La cifra un po’ barocca dello spettacolo può infastidire, perché per una vicenda del genere ci si aspetterebbe più sobrietà, così come apparentemente avviene per altri lavori presenti al festival Segnali. In realtà lo stile è la forza dello spettacolo. I due attori, in dialogo con la scena, riescono a dar vita a un linguaggio vivace e convincente. La forma è sofisticata ed è padroneggiata con sicurezza. Certe invenzioni visive e gestuali non possono che avvicinare la “storia” al pubblico dei più piccoli. L’intenzione è chiara. E anche le nuove tecnologie, oltre che per gusto, vengono utilizzate come “ponti”: si sta parlando dell’oggi, non dell’Odissea, e questi stranieri usano gli stessi nostri oggetti.

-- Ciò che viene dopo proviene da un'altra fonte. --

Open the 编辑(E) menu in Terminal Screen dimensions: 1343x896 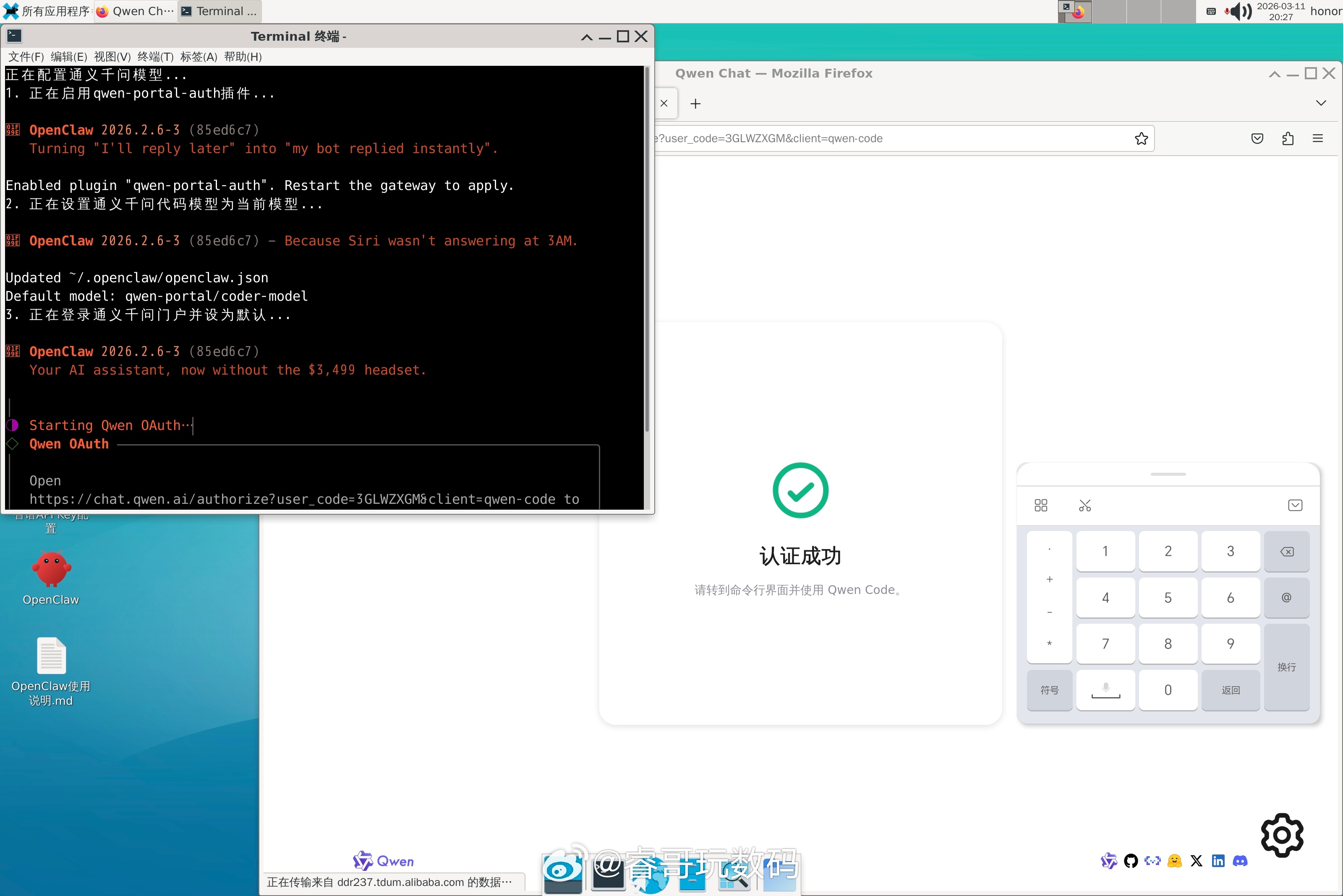click(x=68, y=57)
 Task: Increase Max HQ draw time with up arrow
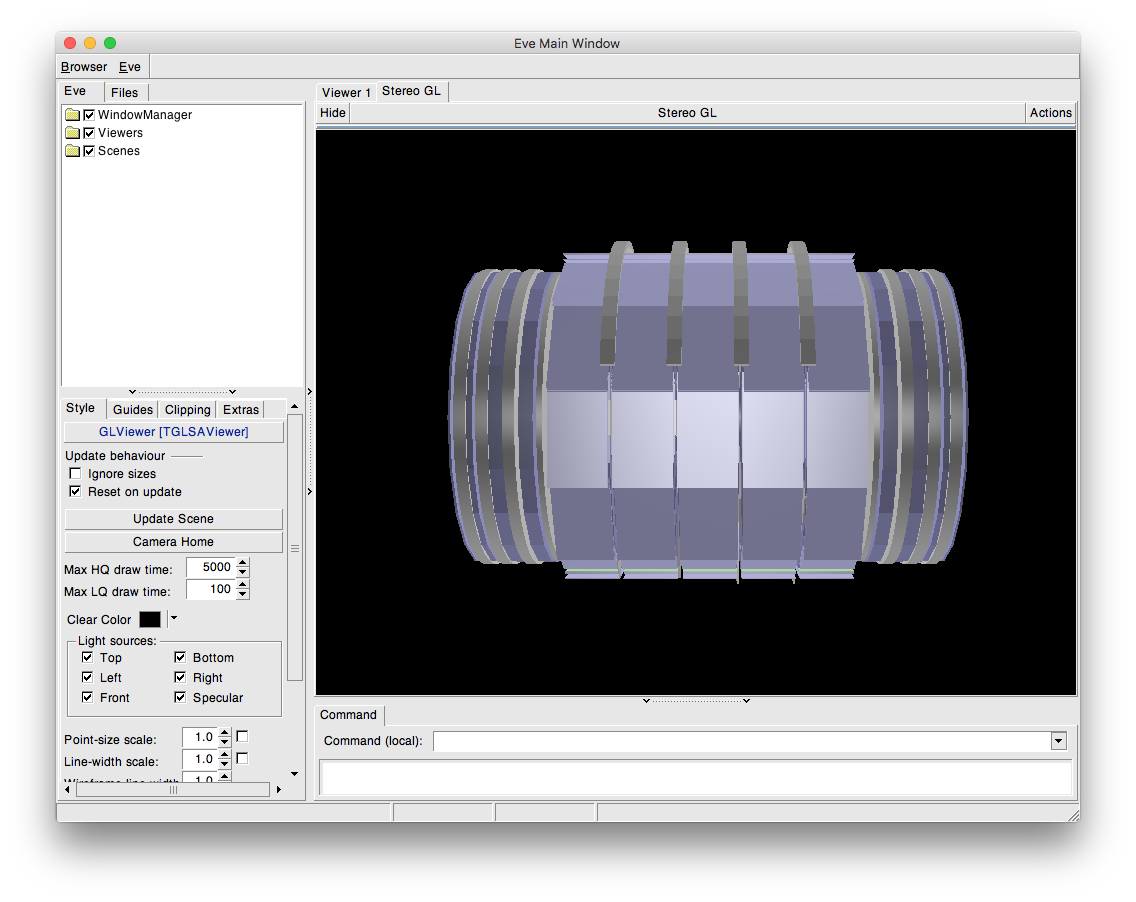pyautogui.click(x=243, y=563)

Più che insistere sulla disperazione della guerra o su differenze culturali tutto lo spettacolo punta sulle similitudini. E il dolore di un padre per la morte del proprio figlio è cosa universale, propria della natura umana. È come se tutta la storia volesse concentrarsi su questo aspetto e quindi paradossalmente subisse un processo di “normalizzazione”. L’impressione finale è che la forza di questo lavoro (che ha senz’altro forza) coincida con il suo stesso limite, cioè l’ambizione. L’ambizione di camminare sul filo di tante cose: dei sentimenti dei padri e dei figli, della cronaca e della fiaba, della politica e dell’indignazione, dei nuovi media e del nostro immaginario. È una bella ambizione, che in parte trova risposta concreta e in parte lascia qualche dubbio, che vale la pena tenere sospeso. Tra le altre cose pare un po’ insistito il riferimento al “caso” mediatico suscitato dalla foto, che ha fatto il giro del mondo, di Aylan Kurdi, il piccolo profugo senza vita sulla spiaggia, da cui lo spettacolo prende spunto. Un riferimento che forse porta fuori strada. Piuttosto rimane grande la curiosità delle reazioni che potrebbe avere un bambino. I bambini sono immersi dentro questa trasformazione epocale ancor più degli adulti. Nelle scuole dei più piccoli storie di stranieri giunti in Italia in modo rocambolesco sono all’ordine del giorno. Ecco che di fronte a un richiedente asilo che si incontra per strada un bambino può chiedere cento cose: chi è? Da dove viene? Come ha fatto ad arrivare fin qui? In un certo senso con questo spettacolo è come se si dicesse che dietro a un’immagine mediatica, dietro a un volto si può nascondere un grande lutto, un grande dolore, una storia terribile di ingiustizia, un essere umano come noi, ma a tutte le altre domande dovranno rispondere genitori, insegnanti, educatori. (r.s.)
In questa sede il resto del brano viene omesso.